--- REQUIRED ACTION ---
From the line containing "Where should I" to the end of the records, print every line exactly, both ends included, and leave out the pictures.

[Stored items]

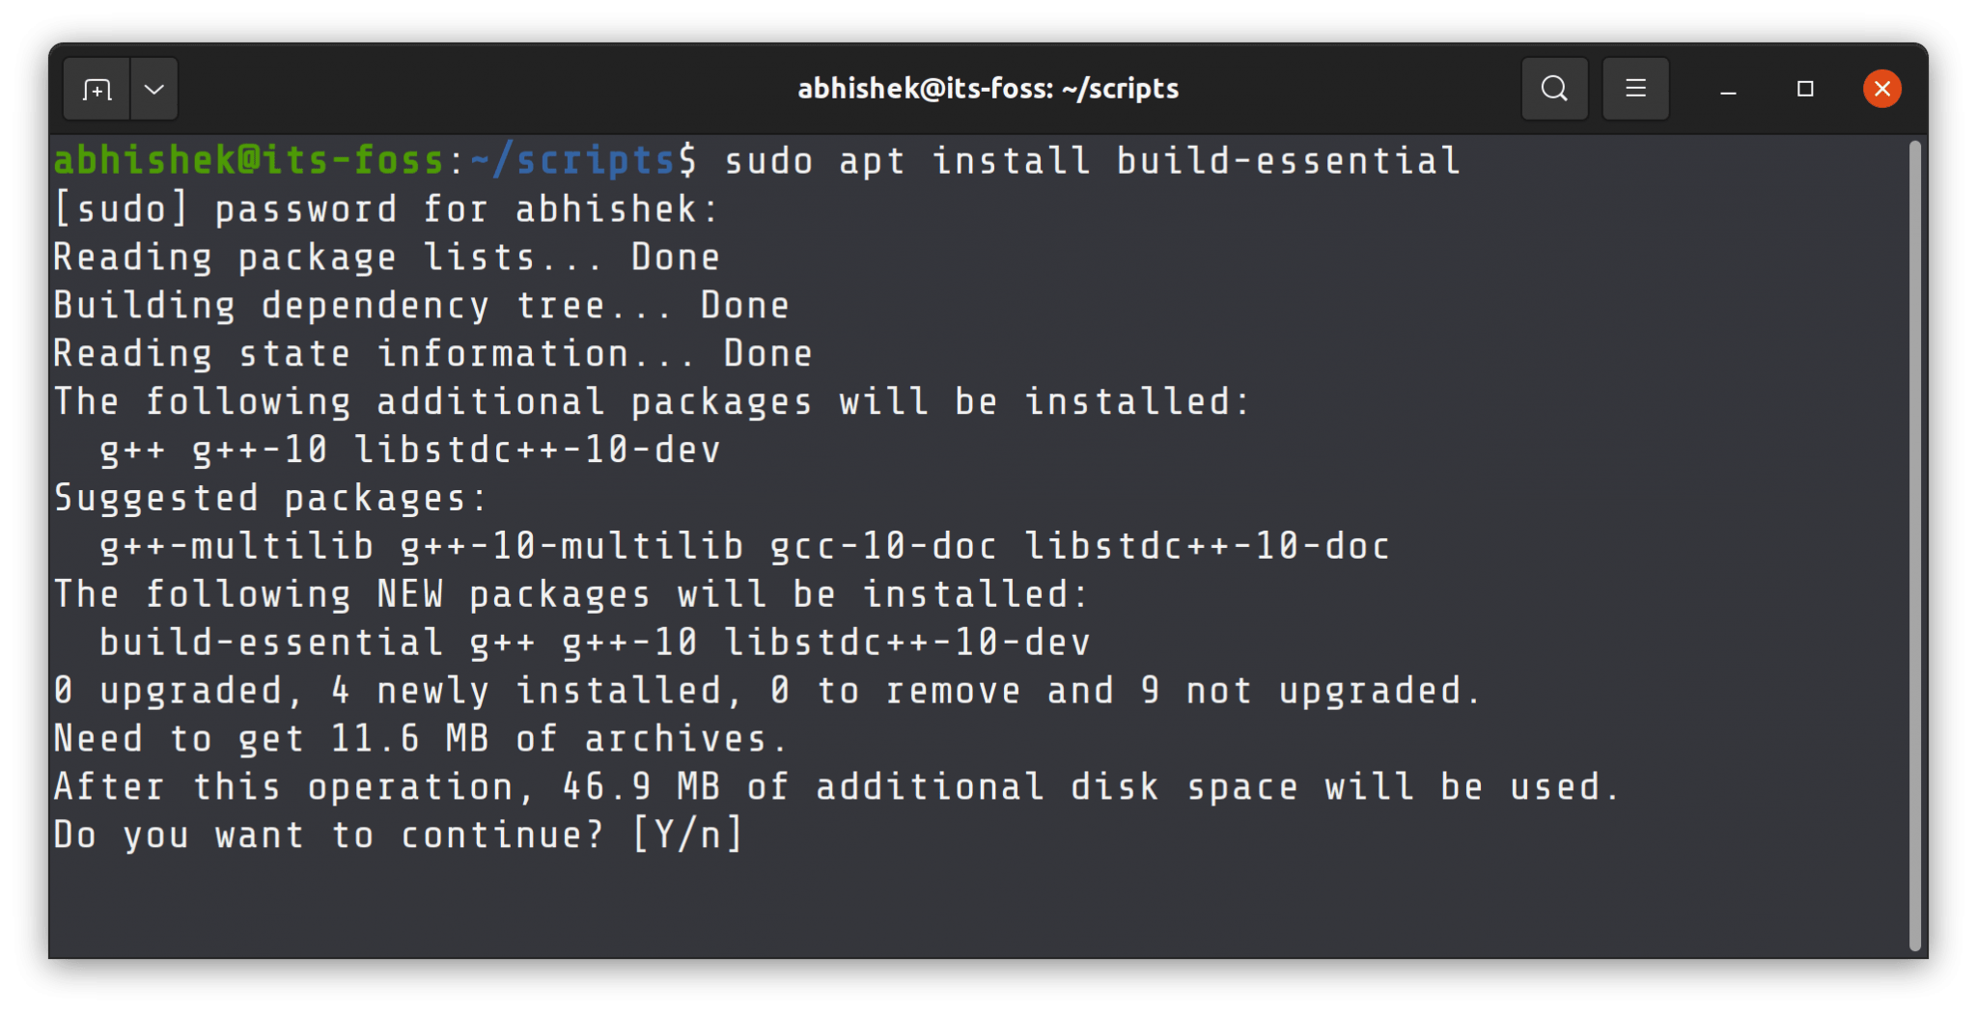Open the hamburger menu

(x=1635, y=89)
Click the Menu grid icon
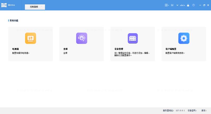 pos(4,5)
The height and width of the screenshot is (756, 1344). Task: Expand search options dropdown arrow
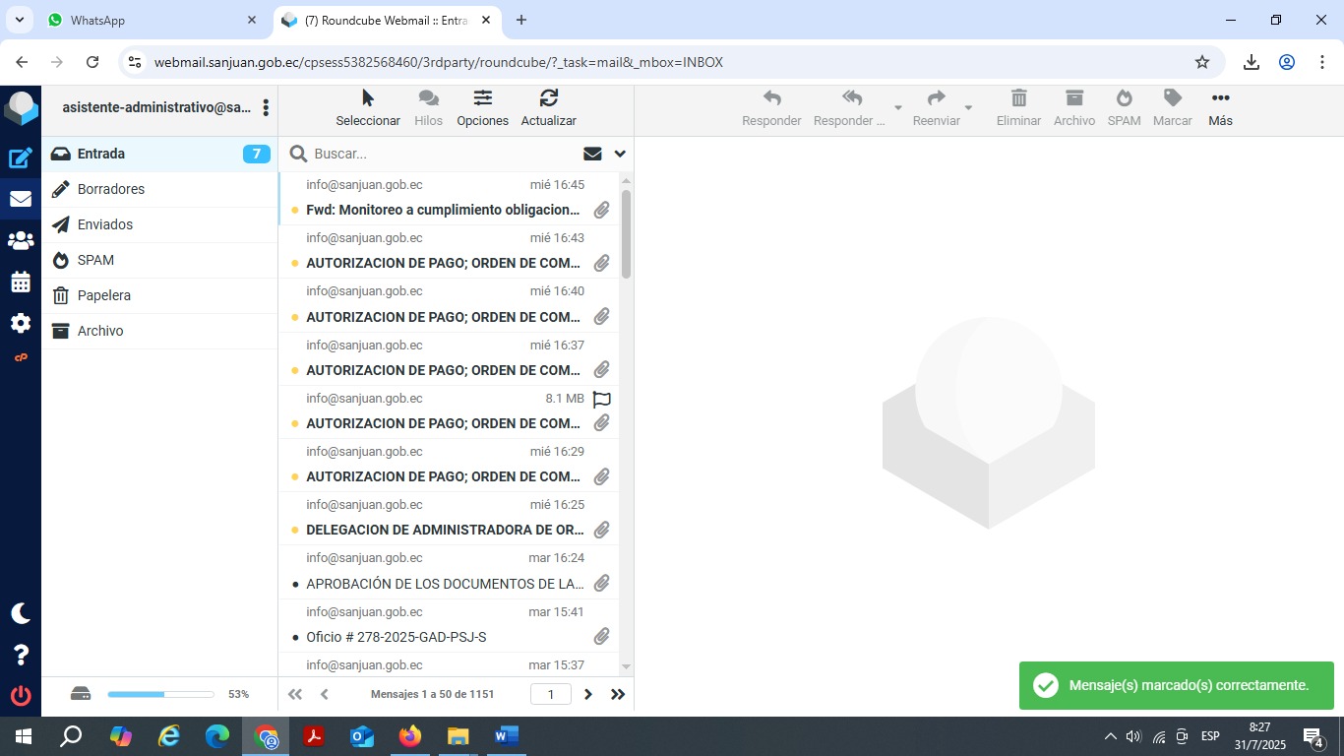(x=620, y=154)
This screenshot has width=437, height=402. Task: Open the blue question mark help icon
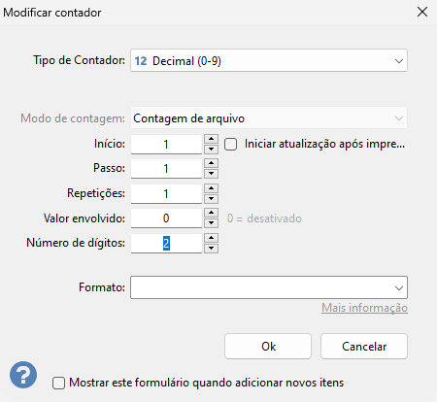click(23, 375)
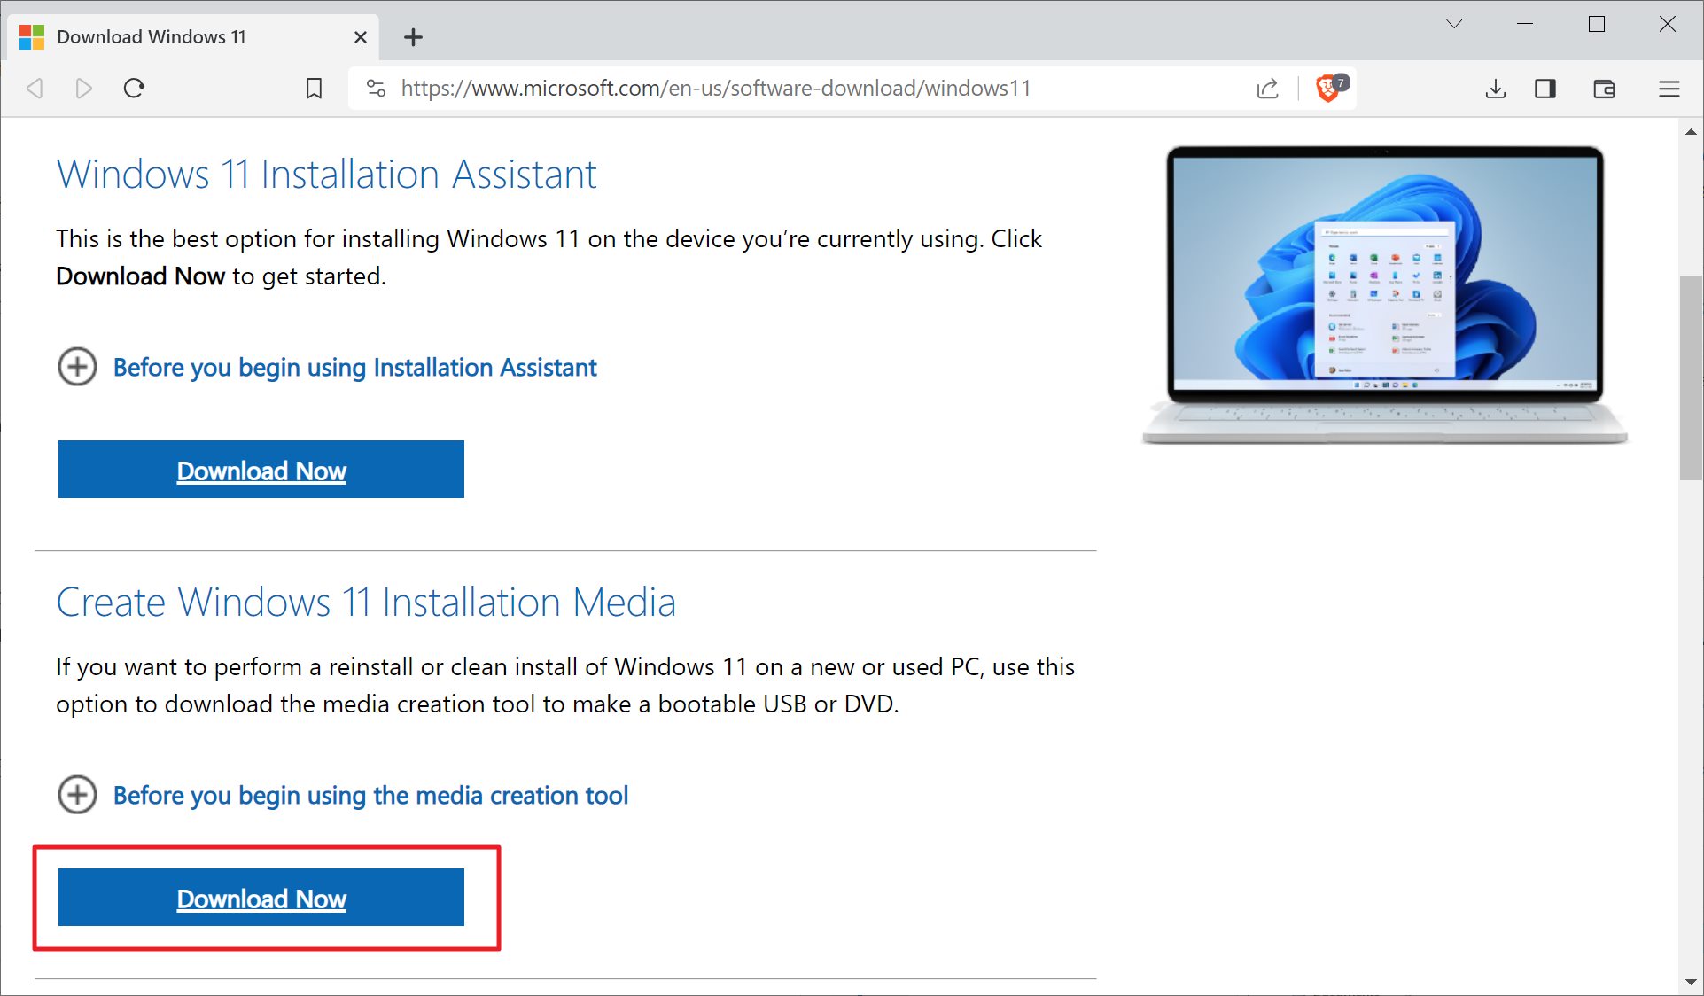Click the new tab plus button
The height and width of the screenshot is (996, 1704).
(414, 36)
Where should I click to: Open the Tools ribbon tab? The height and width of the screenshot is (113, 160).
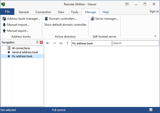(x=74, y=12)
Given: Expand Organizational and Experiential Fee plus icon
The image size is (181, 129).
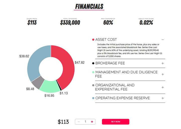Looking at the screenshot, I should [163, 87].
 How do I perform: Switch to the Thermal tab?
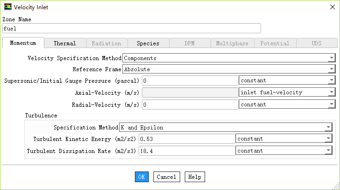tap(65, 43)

--- RESPONSE ---
Where should I click to: Open the Tools ribbon tab? The height and width of the screenshot is (113, 160).
(x=74, y=12)
Given: Expand Organizational and Experiential Fee plus icon
The image size is (181, 129).
Looking at the screenshot, I should [163, 87].
 How do I perform: Switch to the Thermal tab?
tap(65, 43)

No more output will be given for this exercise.